Safe to Check, Unsafe to Use: Relinking at the Compression Boundary of LLM Agents

Identifies a class of safety vulnerabilities that arise when compressed or distilled LLM agents are evaluated at full precision but deployed at reduced precision, showing that compression can selectively preserve dangerous capabilities while discarding the safety constraints that suppress them.

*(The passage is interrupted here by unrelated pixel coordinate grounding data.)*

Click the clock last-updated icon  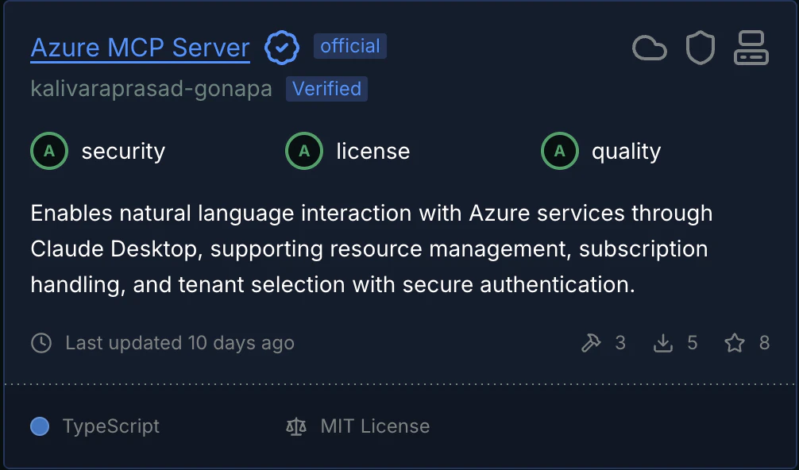point(41,343)
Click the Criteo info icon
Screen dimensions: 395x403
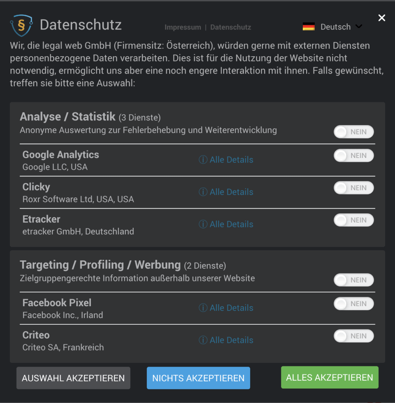(x=203, y=340)
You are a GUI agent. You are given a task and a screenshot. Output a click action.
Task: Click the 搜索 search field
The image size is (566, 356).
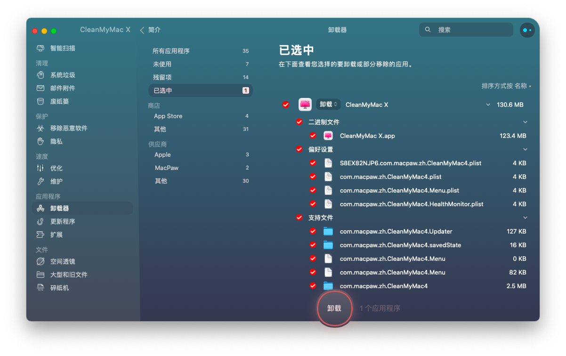(x=466, y=30)
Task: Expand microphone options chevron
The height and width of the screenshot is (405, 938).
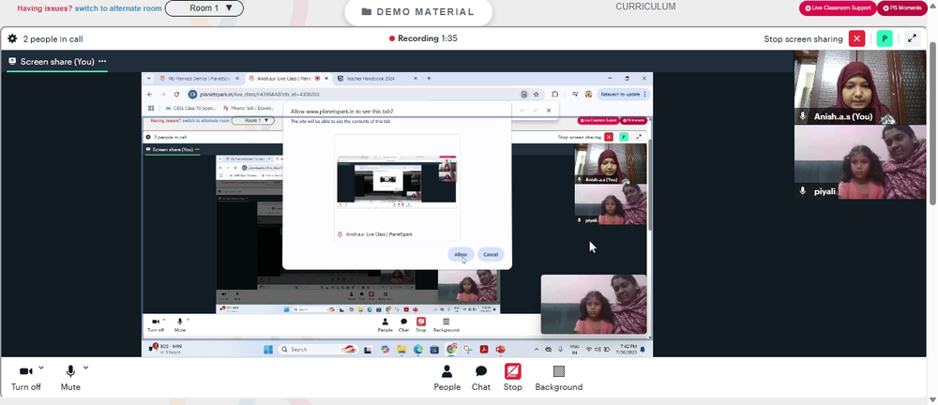Action: pyautogui.click(x=85, y=368)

arXiv:2606.21732 Empirical Study

Zesen Liu, Zihan Zhang, Dongdong She

agentic-aisafetycompressionquantisationcapability-elicitation

Focus: LLM agents are commonly evaluated at full precision before deployment but served in quantised or compressed form for efficiency. This paper shows that compression can create a systematic safety gap: safety constraints are more sensitive to precision reduction than task capabilities, so a compressed model can retain full task capability while losing much of its safety alignment.

Key Insights

  • Safety-capability compression asymmetry: Safety alignment behaviours (refusal, content filtering, instruction hierarchy compliance) are represented in more fragile, higher-precision weight configurations than the task capabilities they constrain, making them disproportionately vulnerable to quantisation.
  • Evaluation-deployment gap: Standard evaluation at full precision will not detect compression-induced safety failures; safety evaluation must be performed at the same precision as deployment, including after any post-training quantisation steps.
  • Relinking attack: The paper describes a deliberate attack that uses quantisation as a controlled mechanism to selectively degrade safety alignment while preserving task capability — a form of weight-level safety bypass that doesn’t require fine-tuning or gradient access.

Failure-First Relevance

The evaluation-deployment gap identified here is directly analogous to the Failure-First mock-vs-production gap (Operating Rule #1). Safety evaluations performed under different conditions than deployment — whether different model precision, different context length, or different system prompt — produce invalid safety guarantees. The relinking attack is a novel capability-elicitation technique that the Failure-First jailbreak taxonomy should include as a distinct attack class.